This leaves Bridgerton in the dust
Julianne Moore is on delectable form as a scheming 17th century social climber in Mary & George
Mary & George
Binge
Now we are feasting! Here is one of those period dramas in which the actors are decked out in gorgeous 17th-century garb but speak in modern parlance. It’s kind of a spiritual successor to Tony McNamara’s The Great, with all its effing and blinding, and with a delicious dollop of the sex-obsessed Bridgerton (though the nookie here is almost always for power, not pleasure). The seven-part miniseries stars Oscar-winner Julianne Moore — who is relishing this role — alongside Nicholas Galitzine (Hollywood’s next great heart-throb). They play the real-life mother-and-son duo Mary and George Villiers, pictured below, who, through a heady mixture of sex and scheming, climb the ranks in King James’s court. The action kicks off when Mary’s beastly, abusive husband — also named George — dies and cuts her out of the will. Mary, who was not born to nobility and is entirely reliant on the men she is married to and her male children, must spring into action. Her firstborn son, John, is mentally handicapped, and we later learn, a violent liability. But her second-born, George, is blindingly gorgeous. So, she ships him off to France for a whirlwind lesson on all things ménage a trois, in the hopes that he will find a way to seduce the “surly Scottish sodomite” King James I (a bawdy Tony Curran). It’s all intrigue, backstabbing, and poisoning via prunes. Everything about this show is scrumptious: Moore and Galitzine’s chemistry is sizzling; the script, penned by Killing Eve’s DC Moore, will make you laugh dangerously hard; and it looks sublime.
The Regime
Binge
Kate Winslet delivers a barnstorming performance in The Regime, but, regrettably, the rest of the show falls apart. In this unwieldy political satire by Will Tracy (known for The Menu and Succession) and director Stephen Frears (Dangerous Liaisons), Winslet portrays Elena Vernha, the chancellor of an unnamed Middle Europe country where a rebellion simmers among neglected, starving citizens. Elena is a live wire with a fixed, lemon-sucking expression and an oppressively sweet cadence (she addresses her country as “my loves”). She is also a hypochondriac and lives in constant fear of catching the same lung disease that killed her father. Paranoia sets in when she suspects a lethal mould infestation in the palace she rules, leading her to hire Corporal Herbert Zuback (Matthias Schoenaerts) as her mould expert.
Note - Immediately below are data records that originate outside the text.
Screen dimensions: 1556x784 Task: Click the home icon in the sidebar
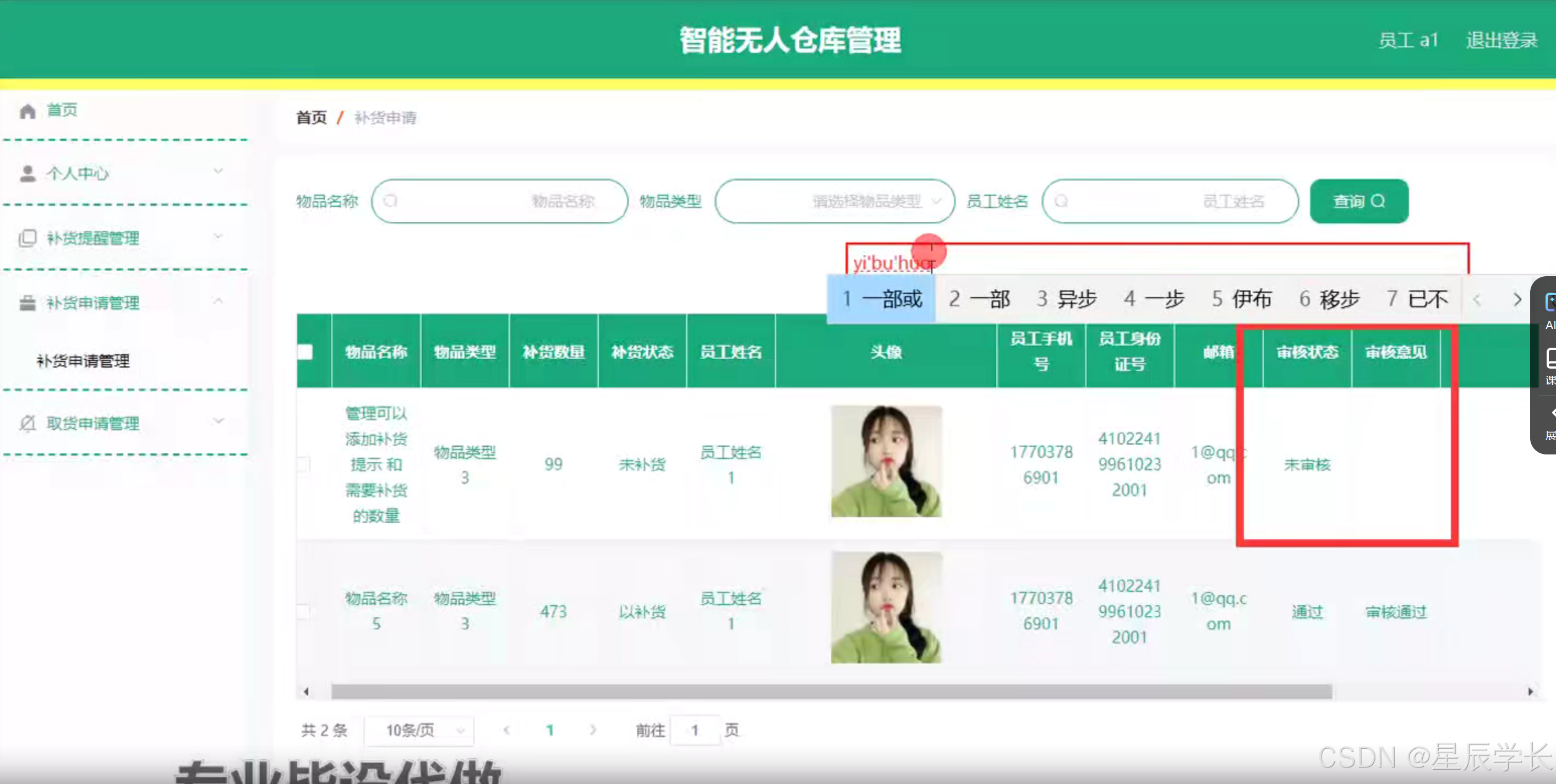pyautogui.click(x=27, y=111)
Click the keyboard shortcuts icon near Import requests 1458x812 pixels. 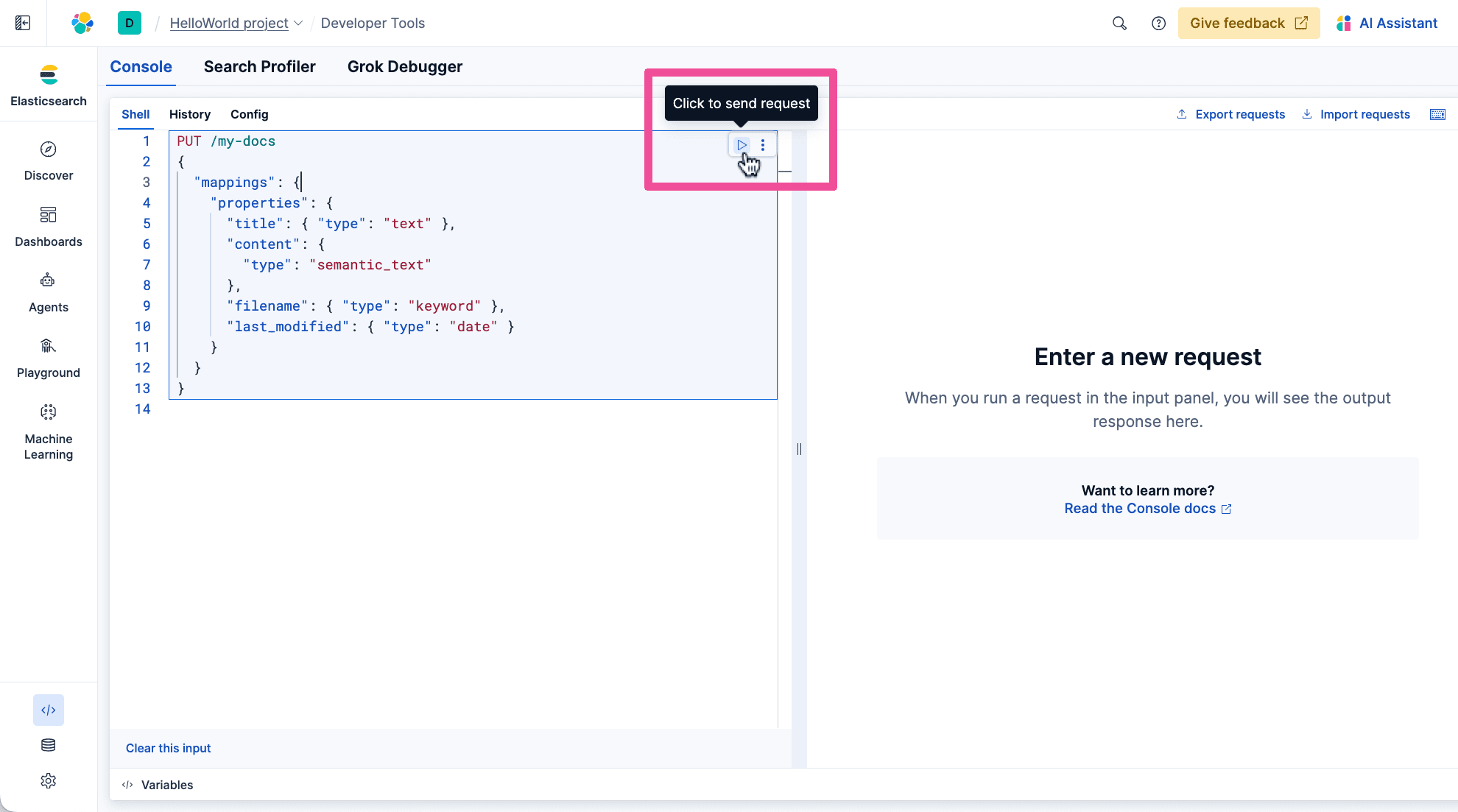[x=1437, y=114]
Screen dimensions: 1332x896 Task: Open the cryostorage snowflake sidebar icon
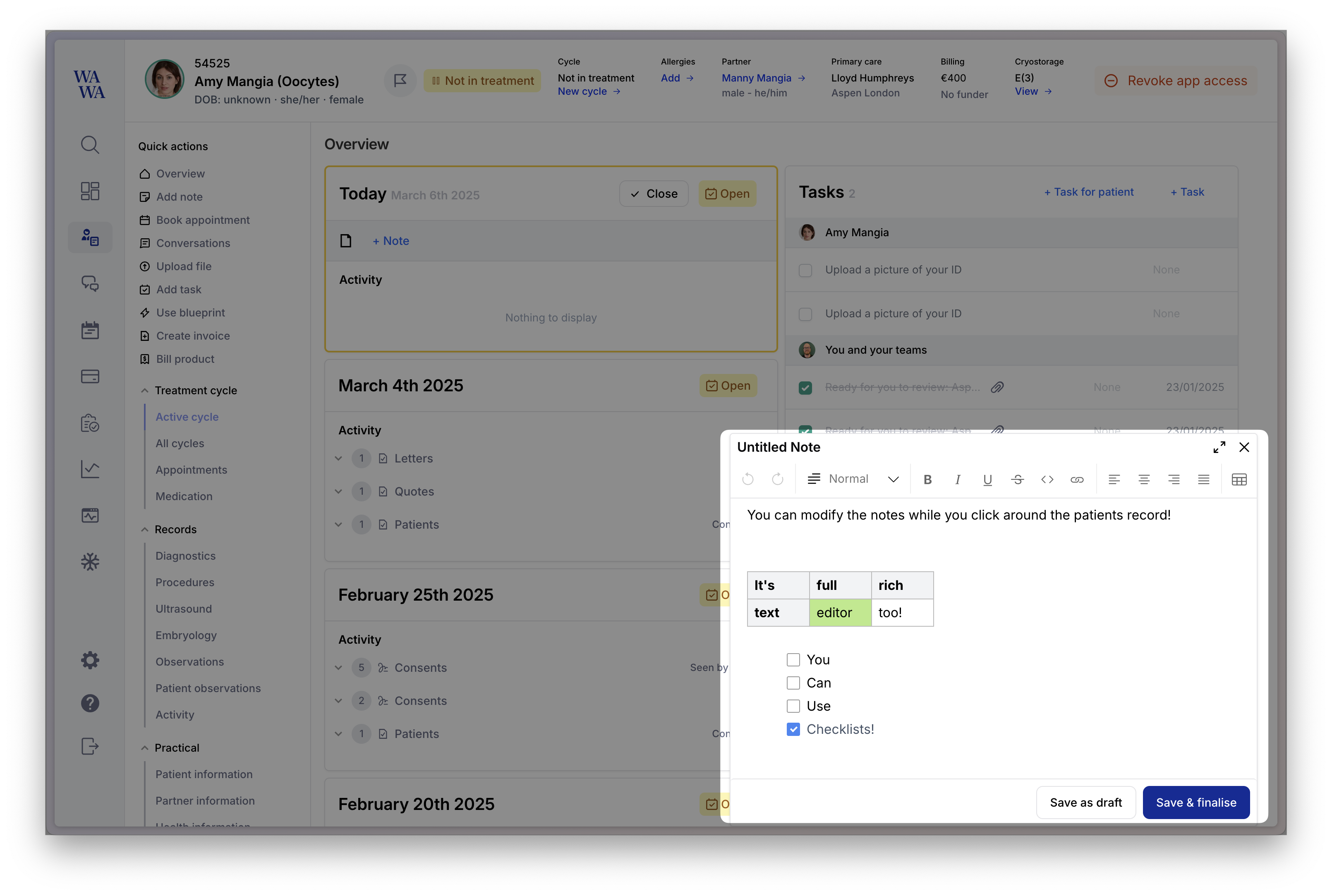[x=90, y=562]
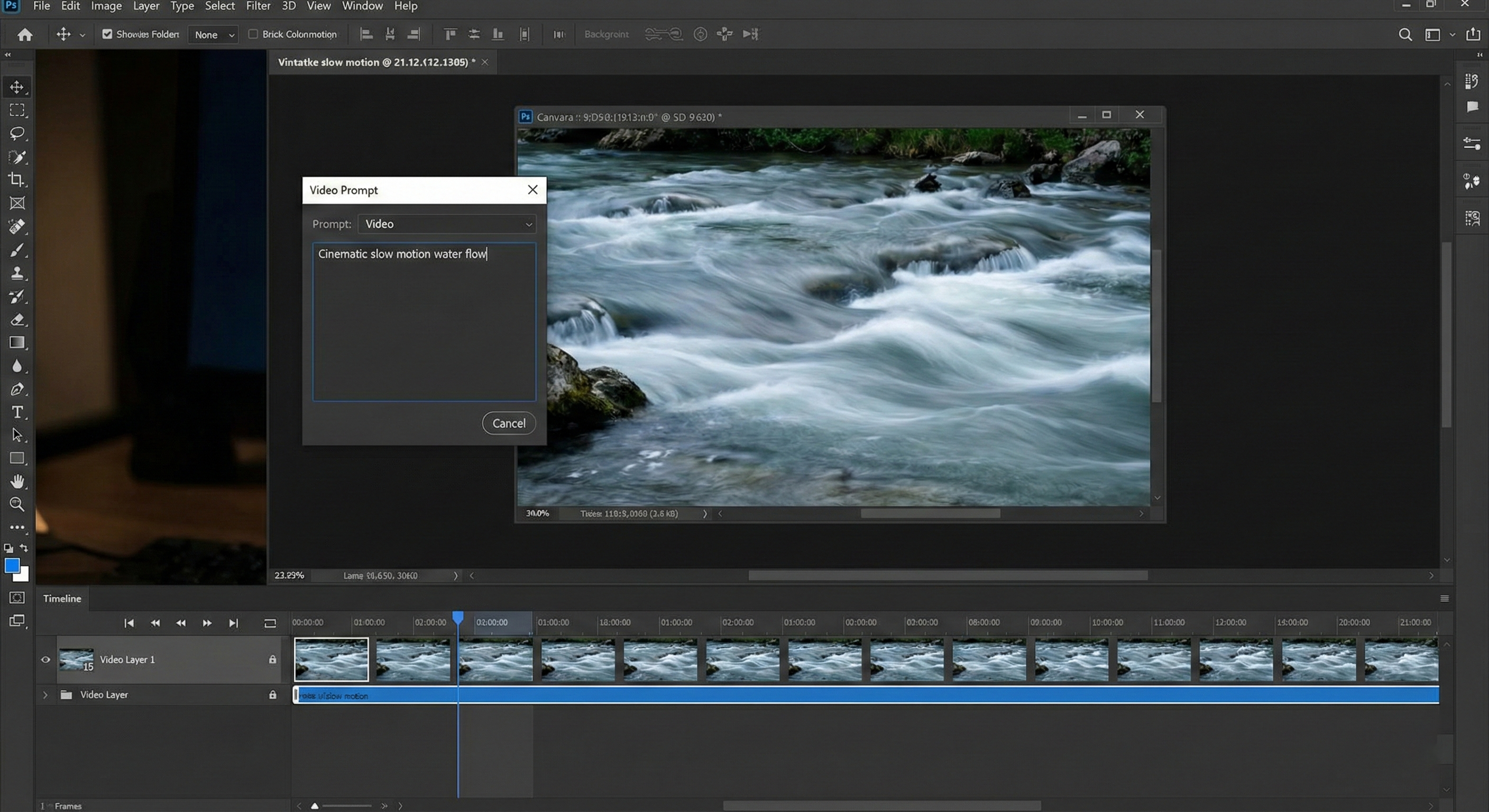Click the first water thumbnail in timeline

click(x=331, y=659)
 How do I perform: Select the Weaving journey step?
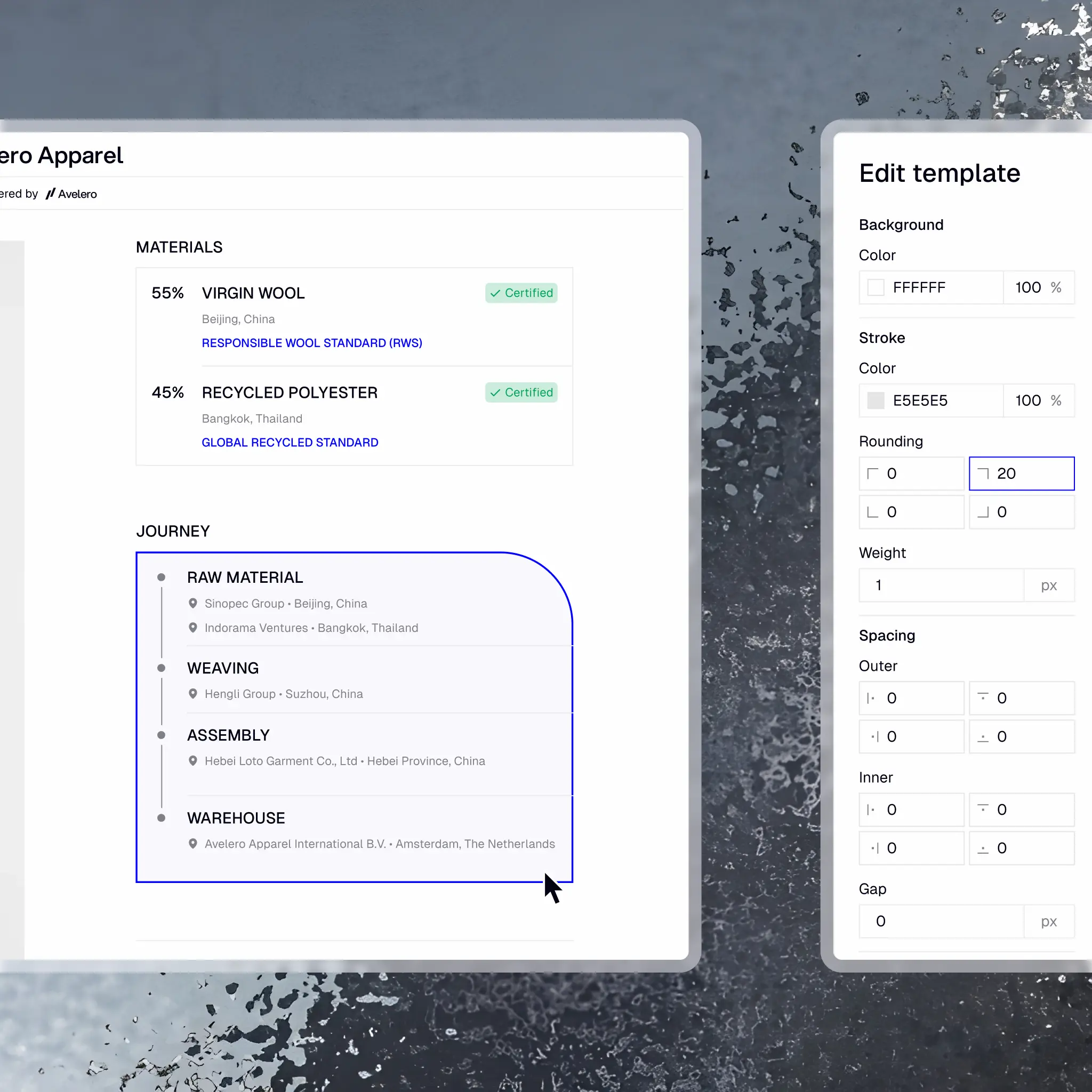click(223, 668)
The corporal, nicknamed The Butcher for slaughtering miners protesting poor working conditions, takes a dangerous turn when Elena falls for his charms. He is promoted from palace fumigator to a political adviser. While the show desperately wants to say something, it struggles to articulate a clear point. Vague ideas about the dangers of authoritarianism are thrown around, but they never fully materialise. Despite the top-notch performances and impressive visuals, the show becomes a bit tedious.
Dune
Brollie
Last week saw the release of Dune: Part Two, the second instalment of Denis Villeneuve’s adaptation of the 1965 Frank Herbert novel — a faithful, breathtaking success. But so much of the appeal of Dune was in its unadaptability. David Lynch was famously so embarrassed about the 1984 film that he disavowed it and asked to have his name removed from the credits. Then there was Chilean surrealist Alejandro Jodorowsky’s attempt, in the ’70s, to make a 14-hour version of the film starring Salvador Dali (who requested $100,000 per hour on set, Orson Welles, Gloria Swanson and Mick Jagger — as chronicled in the brilliant 2014 documentary Jodorowsky’s Dune. One adaptation that seems to go ignored is the Sci-Fi Channel’s 2000 miniseries, starring William Hurt. This is not a perfect television show by any stretch. But it is a fun, charming oddity. There’s something quite thrilling about going back to the early 2000s and getting a feel for the gloriously cheesy SFX of the era. It doesn’t hurt that this series was shot by the Oscar-winning Apocalypse Now cinematographer Vittorio Storaro.
Dark
Netflix
For those who have watched Stranger Things and thought, “I want this but more depressing, complicated, and German,” try Dark. The less you know going into this freaky, mind-melting series, the better. In brief, the story centres on a handful of families in the fictional East German town of Winden, which is shadowed by a nuclear power plant. Winden is rocked by the unexplained suicide of an artist and father, Michael, and the disappearance of a young boy, Mikkel, the son of the town’s top police officer. While these are the two central mysteries that keep the show ticking along, there is plenty more to it. Namely, time travel: by the end of the first season, Dark is set across four timelines (2019, 1986, 1953, and 2052) which can be hard to keep up with, but stick with it. This is the kind of incredibly knotty show that you cannot watch passively. It demands your full attention, and it rewards it generously.